Когда Щербаков прибыл в находящийся почти в 20 километрах от города аэропорт, он свернул на платную стоянку. А затем с сумкой и чемоданом направился к зданию аэропорта, но не к центральному входу — Щербаков направлялся в бизнес-зал, имевший отдельный вход с площади перед аэровокзалом. Минимум досмотра и максимум комфорта.
Расположившись в уютном зале ожидания на мягком кожаном диване, Щербаков заказал кофе и коньяк. Проглотив 50 грамм коньяка, почувствовал, как тепло расплывается по телу, гася волнение, как это делает дождь с зарождающимся от брошенной кем-то спички пожаром. Отодвинув кофе, Щербаков заказал еще коньяк.
За билеты пришлось доплатить, но это того стоило — Щербаков попадал на ближайший рейс в Салоники. Оттуда трансфером можно было отправиться на Кипр, где Щербакова ждал его оффшорный счет. Последние четыре года на этом счету оседали все транши от Татула и Дьяченко — его доля от маленького бизнеса по торговле серым порошком.
Улыбчивая девушка из буфета бизнес-зала принесла коньячную рюмку и блюдце с лимоном. Щербаков, нервно оскалившись ей в ответ, только взялся за рюмку, когда в зал вошла группа людей.

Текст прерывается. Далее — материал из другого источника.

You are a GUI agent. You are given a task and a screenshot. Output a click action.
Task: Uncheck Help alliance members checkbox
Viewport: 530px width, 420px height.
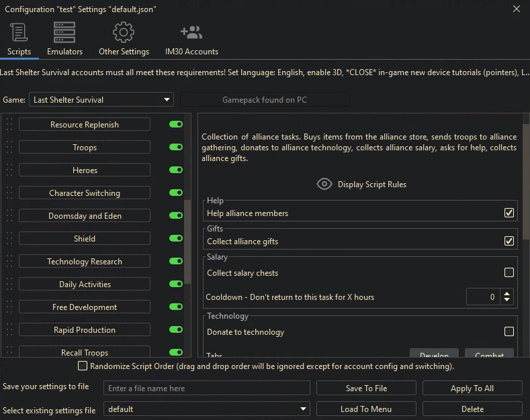[x=509, y=213]
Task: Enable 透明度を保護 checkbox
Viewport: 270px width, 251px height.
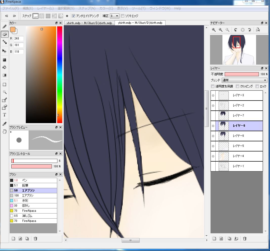Action: click(213, 86)
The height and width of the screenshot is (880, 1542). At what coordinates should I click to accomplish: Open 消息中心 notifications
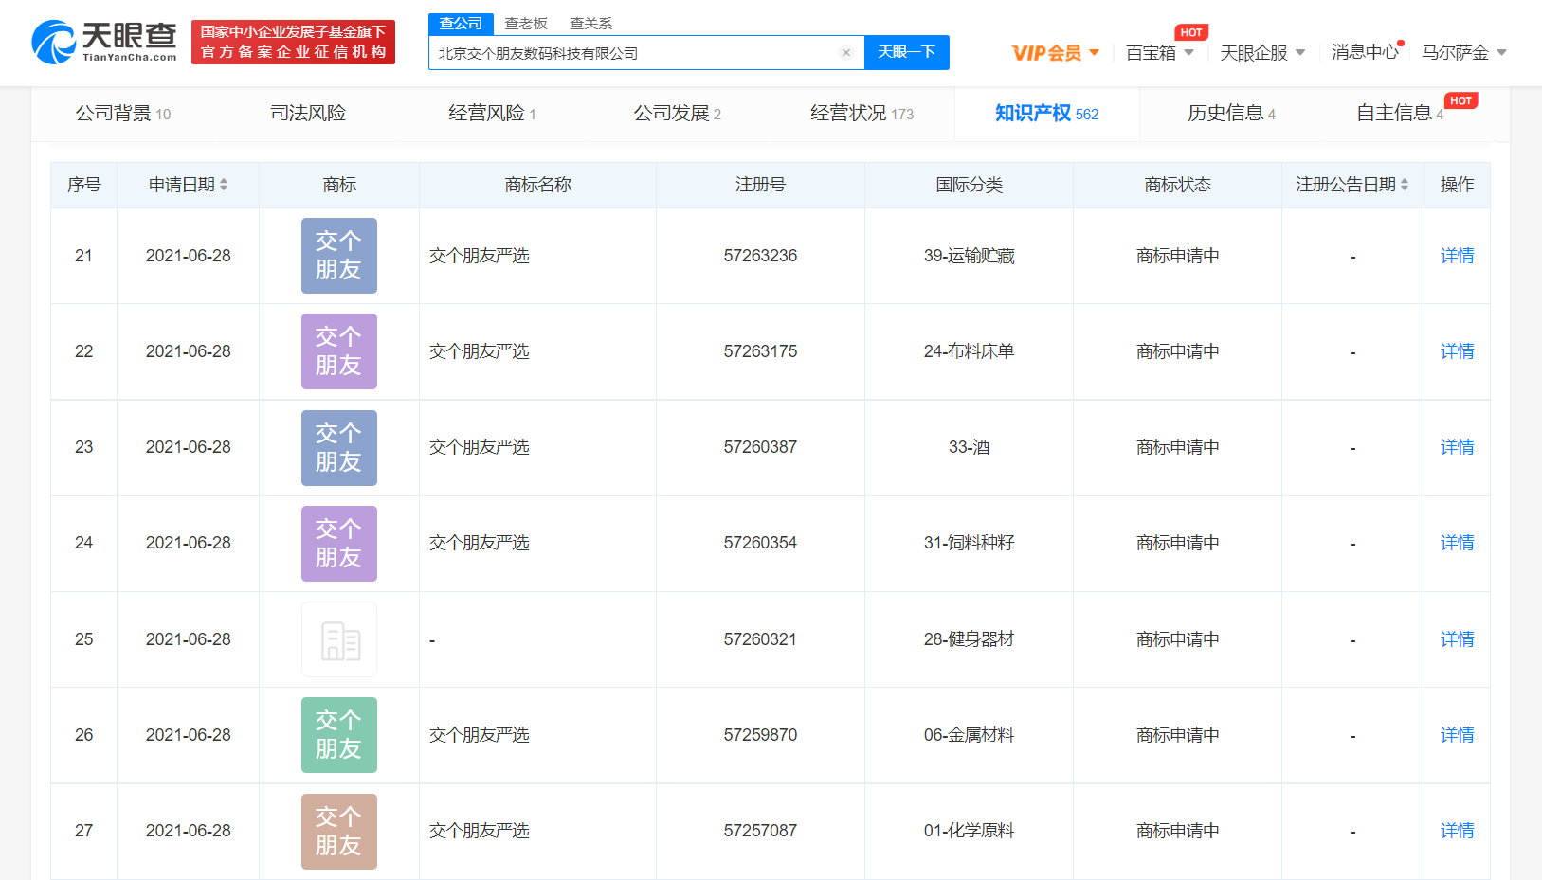(1364, 52)
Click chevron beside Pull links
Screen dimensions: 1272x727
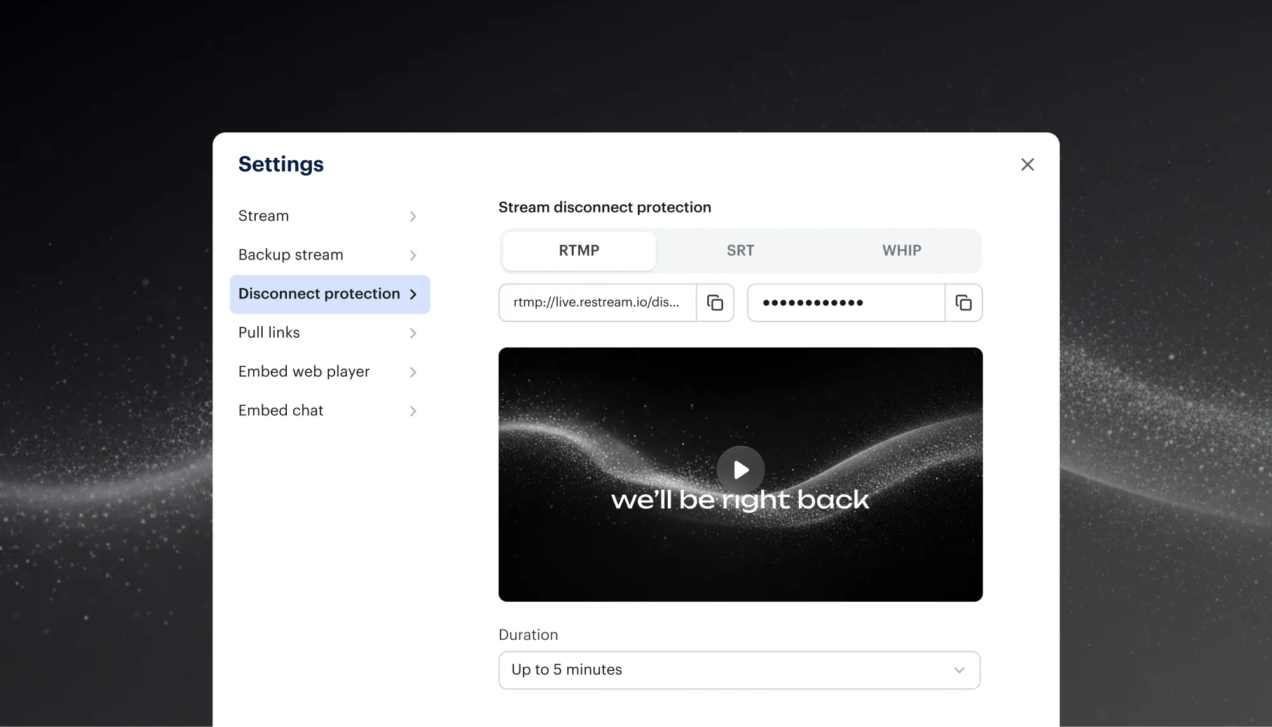413,333
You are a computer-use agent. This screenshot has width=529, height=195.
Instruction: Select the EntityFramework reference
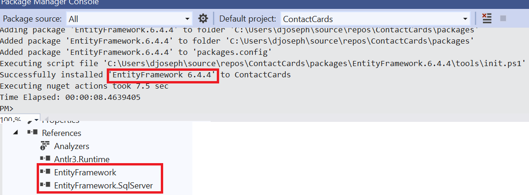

Впереди шел Хомич, позади следователь СК в штатском, несколько оперов в бронежилетах и двое постовых из ЛОВД аэропорта. Один из оперов нес перед собой включенную видеокамеру, объектив которой был нацелен на Щербакова. Адвокат, цепенея, едва не выронил рюмку, но справился с собой и поставил ее на стол.
— Петр Иванович?
— Что вы здесь делаете?
— А вы сами как думаете?
Хомич кивнул операм, которые подошли к Щербакову и, взяв его под руки, заставили встать. Следователь СК тем временем отдавал приказы:
— Заверните его багаж, я пока подготовлю протокол об изъятии. Понятых уже нашли? — ведите.
Щербаков хотел до последнего держать марку и заявить во всеуслышанье, как менты пожалеют о том, что связались с ним, но слова застряли в горле.
После операции Кротов обнаружил, что ему вернули телефон. Но звонить кому-либо у него не было сил.
Кротов и врачи не были точно уверены, что послужило причиной новым переломам — падение на пол или удары Адбрашитова в корпус оперу. Но, когда бесчувственного Кротова доставили на рентген, отказалось, что у него сломаны уже три ребра. Осколок одного из них воткнулся в легкие, осколок другого — в мягкие ткани живота. Поэтому Кротова срочно отправили на операцию. Убрав кровотечения и сняв, насколько можно, воспаление, хирурги восстановили структуру грудной клетки, соединив осколки, как детали конструктора, после чего заштопали разрезы и наложили Кротову гипсовый корсет, чтобы зафиксировать хрупкие и норовящие развалиться осколки костей в нужном положении.